With no managers involved the game settled into a bullpen stalemate until Memphis broke through against Jeff Gray in the 15th. By then Iowa had been reduced to using two pitchers, Mitch Atkins and Jay Jackson, as pinch hitters in the extra innings. Jackson will start today and try to clean up Samradzija's mess. By late afternoon that champagne should be well-iced and ready for popping. Hopefully it won't have to be re-gifted to the Memphis clubhouse.
I know, man. What a season. 3rd best record in all of baseball, good enough to have won any division other than the one there in.
With a win tomorrow, the Cubs will match their 2008 record. Bad omen, I know. If they do win, the most recent year in which the Cubs will have won more games would be 1945 (98-56), the last time they went to the World Series.
I'll take that omen instead...
"oh yeah, and get the fuck off my lawn. :D"
Ok, now that was funny. :)
KB 0-5 with 8 LOB. Really? He is torturing me with 99 RBI. He is also a very different hitter at home vs. road. I suspect most young hitters are.
Greinke still in for the 8th. 3 up, 3 down. After 8. 108 pitches, ERA still at 1.66 according to mlb boxscore and he's in line for a 19th win.
Greinke 95 pitches through 7. Gives up one run (solo HR to Hedges). ERA at 1.66. Doubt that they will let him give up 5 runs in the 8th.
Dodgers ahead 2-1.
96 wins with one game to go. Who woulda thunk it.
Cubs 96 wins have clinched a better record than any AL team and the NL West/East division winners too.
cubs win, pirates lose...
the curse is now yours.
cog a HR away from the cycle after a single in the 6th.
Hendricks: 15 up, 15 down.
he strongly separates his post-playing career from his playing career, though he loves to visit the barrier of player and fan. many ex-players don't put up this barrier.
he's not interested in going back to the clubhouse or pretty much anything field/game related, but he'll grab a ticket and observe with the fans and visit ex players on "neutral" ground. he's written 3 pieces for the new yorker and other pieces elsewhere. i remember one photo/bio piece he did, but don't remember where i read it (years ago).

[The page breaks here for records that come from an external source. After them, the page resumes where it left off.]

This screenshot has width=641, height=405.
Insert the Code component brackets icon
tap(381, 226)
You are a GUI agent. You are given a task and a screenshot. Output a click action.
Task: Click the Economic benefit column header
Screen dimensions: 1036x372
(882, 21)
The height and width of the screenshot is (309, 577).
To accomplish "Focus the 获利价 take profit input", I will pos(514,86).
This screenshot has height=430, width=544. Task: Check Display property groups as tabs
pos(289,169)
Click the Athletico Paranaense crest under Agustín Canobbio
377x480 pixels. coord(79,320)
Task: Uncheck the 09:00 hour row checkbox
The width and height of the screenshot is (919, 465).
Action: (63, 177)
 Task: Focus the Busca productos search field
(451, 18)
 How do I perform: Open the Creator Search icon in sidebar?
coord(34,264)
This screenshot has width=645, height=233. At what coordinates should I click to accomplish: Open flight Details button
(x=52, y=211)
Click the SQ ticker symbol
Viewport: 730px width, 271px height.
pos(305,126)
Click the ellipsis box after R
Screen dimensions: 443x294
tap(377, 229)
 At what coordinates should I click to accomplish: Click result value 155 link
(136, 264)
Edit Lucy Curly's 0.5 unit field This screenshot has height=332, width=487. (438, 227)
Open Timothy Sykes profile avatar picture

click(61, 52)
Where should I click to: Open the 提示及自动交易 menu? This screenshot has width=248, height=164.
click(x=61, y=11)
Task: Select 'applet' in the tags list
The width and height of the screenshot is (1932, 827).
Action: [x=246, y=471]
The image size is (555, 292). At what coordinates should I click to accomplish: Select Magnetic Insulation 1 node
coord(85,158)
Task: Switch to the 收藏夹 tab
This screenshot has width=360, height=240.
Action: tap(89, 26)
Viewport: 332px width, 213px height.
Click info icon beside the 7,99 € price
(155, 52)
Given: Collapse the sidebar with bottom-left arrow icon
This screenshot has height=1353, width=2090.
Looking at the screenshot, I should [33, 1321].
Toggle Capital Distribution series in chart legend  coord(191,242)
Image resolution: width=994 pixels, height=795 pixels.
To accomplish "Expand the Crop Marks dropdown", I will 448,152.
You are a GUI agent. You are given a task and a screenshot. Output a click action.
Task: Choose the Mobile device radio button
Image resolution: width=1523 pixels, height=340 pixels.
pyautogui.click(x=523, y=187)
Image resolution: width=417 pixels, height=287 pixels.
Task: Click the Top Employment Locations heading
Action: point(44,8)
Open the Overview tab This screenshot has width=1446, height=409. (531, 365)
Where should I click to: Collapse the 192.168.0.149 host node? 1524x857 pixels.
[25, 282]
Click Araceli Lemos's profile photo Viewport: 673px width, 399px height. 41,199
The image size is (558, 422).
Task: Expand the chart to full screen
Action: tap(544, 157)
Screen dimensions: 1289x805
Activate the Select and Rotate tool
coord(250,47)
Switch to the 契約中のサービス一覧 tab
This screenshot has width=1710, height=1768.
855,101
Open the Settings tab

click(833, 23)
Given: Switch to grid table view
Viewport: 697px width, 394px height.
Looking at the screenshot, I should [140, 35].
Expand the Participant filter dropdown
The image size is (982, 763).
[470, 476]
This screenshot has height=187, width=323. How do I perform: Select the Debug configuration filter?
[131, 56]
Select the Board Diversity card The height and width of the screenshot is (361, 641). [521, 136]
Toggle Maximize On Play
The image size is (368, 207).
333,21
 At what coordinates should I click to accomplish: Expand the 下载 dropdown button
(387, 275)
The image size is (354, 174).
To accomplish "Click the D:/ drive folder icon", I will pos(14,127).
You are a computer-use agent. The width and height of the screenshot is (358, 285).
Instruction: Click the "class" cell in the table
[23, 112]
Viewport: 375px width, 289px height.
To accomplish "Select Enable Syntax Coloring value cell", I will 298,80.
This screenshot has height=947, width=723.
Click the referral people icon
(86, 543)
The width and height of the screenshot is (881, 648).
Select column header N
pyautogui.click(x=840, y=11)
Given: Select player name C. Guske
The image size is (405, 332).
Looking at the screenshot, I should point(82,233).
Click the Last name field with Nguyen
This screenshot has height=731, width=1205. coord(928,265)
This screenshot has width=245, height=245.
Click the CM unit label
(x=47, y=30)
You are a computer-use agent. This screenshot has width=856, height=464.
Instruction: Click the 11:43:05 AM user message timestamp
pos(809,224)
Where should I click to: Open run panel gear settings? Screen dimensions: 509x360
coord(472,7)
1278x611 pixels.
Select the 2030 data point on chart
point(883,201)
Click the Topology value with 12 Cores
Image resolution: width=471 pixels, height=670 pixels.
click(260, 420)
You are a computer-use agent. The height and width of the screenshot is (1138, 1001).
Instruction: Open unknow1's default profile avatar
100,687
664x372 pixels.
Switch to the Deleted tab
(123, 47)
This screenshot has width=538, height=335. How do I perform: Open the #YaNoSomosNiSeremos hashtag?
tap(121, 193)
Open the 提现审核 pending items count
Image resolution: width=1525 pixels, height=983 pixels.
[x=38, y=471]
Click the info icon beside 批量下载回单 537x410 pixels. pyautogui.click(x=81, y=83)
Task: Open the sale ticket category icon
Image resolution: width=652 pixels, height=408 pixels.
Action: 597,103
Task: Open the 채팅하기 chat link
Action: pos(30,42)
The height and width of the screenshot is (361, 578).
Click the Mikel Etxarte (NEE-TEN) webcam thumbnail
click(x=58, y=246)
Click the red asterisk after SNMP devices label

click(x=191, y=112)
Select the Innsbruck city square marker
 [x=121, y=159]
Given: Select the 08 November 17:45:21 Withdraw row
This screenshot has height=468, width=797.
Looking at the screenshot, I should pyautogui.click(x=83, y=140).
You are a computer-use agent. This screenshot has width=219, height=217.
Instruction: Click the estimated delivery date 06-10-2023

I find your comments rather obtuse. He recognized he didn't want to pursue baseball anymore and went back to school to learn how to become a better writer - opening up a new chapter in his life.
I don't know where you find a "sad disconnection" because he is writing about his experiences? He pursued a ball career for a long time so no doubt there is some meloncholy in his tone, but I just don't know what the fuck you are talking about.
he has an almost sad disconnection from the game based on his writings. even though he's "been there" (no matter how much of a minor role) he doesn't seem to feel like he belongs or deserves to belong in the boy's club.
he seems to go to great lengths to enjoy the game from an arm's length while occasionally getting close enough for a high-5 from those who affirm him that he belongs.
I read that guy's article about why he quit baseball and it was really well done too. In terms of Rizzo, I have seen multiple references to how this is Rizzo's team just as much as Madden's and it makes that pick up that much better that we have someone that is not only a great player but a leader and all around great guy (been reading about all the charity work he does too). There is really nothing not to like about Rizzo.